Ermittlung der in den sog. Dieselskandalfällen auf den Schadensersatzanspruch anzurechnenden Nutzungsentschädigung

Nr. 68/2020

Das OLG, 17. Zivilsenat, hatte mit Hinweis- und Beweisbeschluss vom 25.9.2019 entschieden, dass die in dem zugrundliegenden sog. Dieselskandalfall anzurechnende Nutzungsentschädigung der Höhe nach durch ein Sachverständigengutachten aufzuklären ist (Presseinformation vom 25.9.2019, Nr. 56/2019). Nunmehr ist die Klage zurückgenommen worden, so dass in diesem Verfahren kein Gutachten mehr erstattet werden wird.
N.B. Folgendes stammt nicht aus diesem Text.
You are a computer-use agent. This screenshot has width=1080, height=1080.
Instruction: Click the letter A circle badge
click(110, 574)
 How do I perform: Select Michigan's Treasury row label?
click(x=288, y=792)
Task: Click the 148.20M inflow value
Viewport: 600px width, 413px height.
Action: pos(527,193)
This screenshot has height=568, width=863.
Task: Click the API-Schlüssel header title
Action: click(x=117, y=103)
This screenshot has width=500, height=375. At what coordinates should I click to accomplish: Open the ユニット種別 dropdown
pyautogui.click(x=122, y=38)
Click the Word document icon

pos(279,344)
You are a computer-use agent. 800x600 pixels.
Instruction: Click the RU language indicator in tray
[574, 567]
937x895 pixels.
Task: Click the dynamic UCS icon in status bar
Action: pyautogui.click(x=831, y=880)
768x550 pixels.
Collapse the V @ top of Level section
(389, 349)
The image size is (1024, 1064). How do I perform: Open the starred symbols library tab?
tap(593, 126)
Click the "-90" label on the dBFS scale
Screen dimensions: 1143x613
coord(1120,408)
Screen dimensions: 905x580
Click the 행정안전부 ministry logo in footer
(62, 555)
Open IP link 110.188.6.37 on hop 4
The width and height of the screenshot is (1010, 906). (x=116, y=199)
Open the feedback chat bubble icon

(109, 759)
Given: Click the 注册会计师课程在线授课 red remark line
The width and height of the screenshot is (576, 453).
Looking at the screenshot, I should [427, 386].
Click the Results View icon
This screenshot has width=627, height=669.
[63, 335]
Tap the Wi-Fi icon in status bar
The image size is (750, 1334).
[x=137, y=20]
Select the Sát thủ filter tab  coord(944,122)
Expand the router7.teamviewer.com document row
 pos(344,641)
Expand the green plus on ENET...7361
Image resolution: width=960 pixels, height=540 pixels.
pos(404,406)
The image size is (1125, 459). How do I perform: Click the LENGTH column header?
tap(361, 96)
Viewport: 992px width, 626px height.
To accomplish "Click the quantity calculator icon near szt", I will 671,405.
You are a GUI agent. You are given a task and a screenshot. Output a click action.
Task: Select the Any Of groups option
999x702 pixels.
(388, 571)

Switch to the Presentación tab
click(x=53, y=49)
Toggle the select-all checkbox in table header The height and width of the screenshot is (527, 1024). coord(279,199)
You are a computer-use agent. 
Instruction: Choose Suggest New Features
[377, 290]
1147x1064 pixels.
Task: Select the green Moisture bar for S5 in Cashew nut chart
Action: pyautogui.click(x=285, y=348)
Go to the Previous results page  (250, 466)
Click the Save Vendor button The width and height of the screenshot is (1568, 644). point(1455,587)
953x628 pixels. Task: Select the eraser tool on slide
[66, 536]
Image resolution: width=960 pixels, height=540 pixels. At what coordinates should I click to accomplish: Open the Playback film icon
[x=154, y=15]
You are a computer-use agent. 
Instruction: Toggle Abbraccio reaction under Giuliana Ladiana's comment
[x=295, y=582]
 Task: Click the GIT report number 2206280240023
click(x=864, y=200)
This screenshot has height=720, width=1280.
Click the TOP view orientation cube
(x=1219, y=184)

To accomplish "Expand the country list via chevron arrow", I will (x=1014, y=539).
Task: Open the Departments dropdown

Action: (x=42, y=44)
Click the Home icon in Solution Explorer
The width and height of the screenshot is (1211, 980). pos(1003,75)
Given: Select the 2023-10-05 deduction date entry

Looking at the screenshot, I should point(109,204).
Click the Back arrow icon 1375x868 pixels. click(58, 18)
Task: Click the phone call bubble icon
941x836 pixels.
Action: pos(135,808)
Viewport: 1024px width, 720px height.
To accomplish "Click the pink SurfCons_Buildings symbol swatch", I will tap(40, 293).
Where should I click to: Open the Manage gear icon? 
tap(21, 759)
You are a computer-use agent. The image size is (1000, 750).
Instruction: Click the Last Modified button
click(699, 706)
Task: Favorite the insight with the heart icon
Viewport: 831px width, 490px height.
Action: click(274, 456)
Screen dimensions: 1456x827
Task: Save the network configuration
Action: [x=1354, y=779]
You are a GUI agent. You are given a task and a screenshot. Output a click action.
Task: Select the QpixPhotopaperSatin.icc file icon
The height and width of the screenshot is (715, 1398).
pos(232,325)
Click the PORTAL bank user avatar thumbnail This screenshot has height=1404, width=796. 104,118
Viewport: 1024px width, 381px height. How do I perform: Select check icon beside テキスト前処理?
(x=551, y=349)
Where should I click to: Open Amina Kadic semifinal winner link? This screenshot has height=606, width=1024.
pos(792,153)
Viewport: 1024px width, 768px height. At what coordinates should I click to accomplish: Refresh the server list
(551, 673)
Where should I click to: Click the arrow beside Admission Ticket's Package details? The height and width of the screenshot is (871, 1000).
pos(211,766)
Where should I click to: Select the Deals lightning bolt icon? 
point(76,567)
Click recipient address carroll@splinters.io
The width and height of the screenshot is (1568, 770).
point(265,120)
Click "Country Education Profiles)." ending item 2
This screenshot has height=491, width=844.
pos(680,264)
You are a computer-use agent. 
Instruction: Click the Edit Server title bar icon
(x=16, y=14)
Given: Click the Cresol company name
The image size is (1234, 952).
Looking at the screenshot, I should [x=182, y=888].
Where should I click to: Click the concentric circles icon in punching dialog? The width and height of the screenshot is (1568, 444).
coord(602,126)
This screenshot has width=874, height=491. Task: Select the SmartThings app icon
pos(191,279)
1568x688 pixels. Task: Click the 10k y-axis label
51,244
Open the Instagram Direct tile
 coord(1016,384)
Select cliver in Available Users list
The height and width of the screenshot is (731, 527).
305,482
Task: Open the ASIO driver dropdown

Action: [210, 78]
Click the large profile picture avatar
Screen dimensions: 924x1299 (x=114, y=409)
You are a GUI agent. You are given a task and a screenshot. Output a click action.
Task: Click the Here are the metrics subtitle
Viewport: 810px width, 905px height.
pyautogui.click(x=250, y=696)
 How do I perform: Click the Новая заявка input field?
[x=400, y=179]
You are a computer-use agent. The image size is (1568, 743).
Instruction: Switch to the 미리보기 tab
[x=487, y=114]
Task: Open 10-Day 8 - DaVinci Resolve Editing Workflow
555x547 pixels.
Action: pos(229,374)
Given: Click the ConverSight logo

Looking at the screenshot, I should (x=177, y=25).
Oberlandesgericht Frankfurt am Main, Az. 17 U 45/19

Hintergrund:

Verlangt ein Käufer eines vom sog. Dieselskandal betroffenen Fahrzeugs die Rückabwicklung des Kaufvertrags, muss er sich nach höchstrichterlicher Rechtsprechung (BGH, Urteil vom 25.5.2020 – VI ZR 252/19) die erhaltenen Nutzungsvorteile auf seinen Zahlungsanspruch anrechnen lassen. Zur Berechnung der Höhe dieser Vorteile holt der 17. Zivilsenat gegenwärtig Sachverständigengutachten in parallel gelagerten Fällen ein. Die Gutachten befassen sich mit der Höhe des Wertverlustes des jeweils betroffenen Fahrzeugs.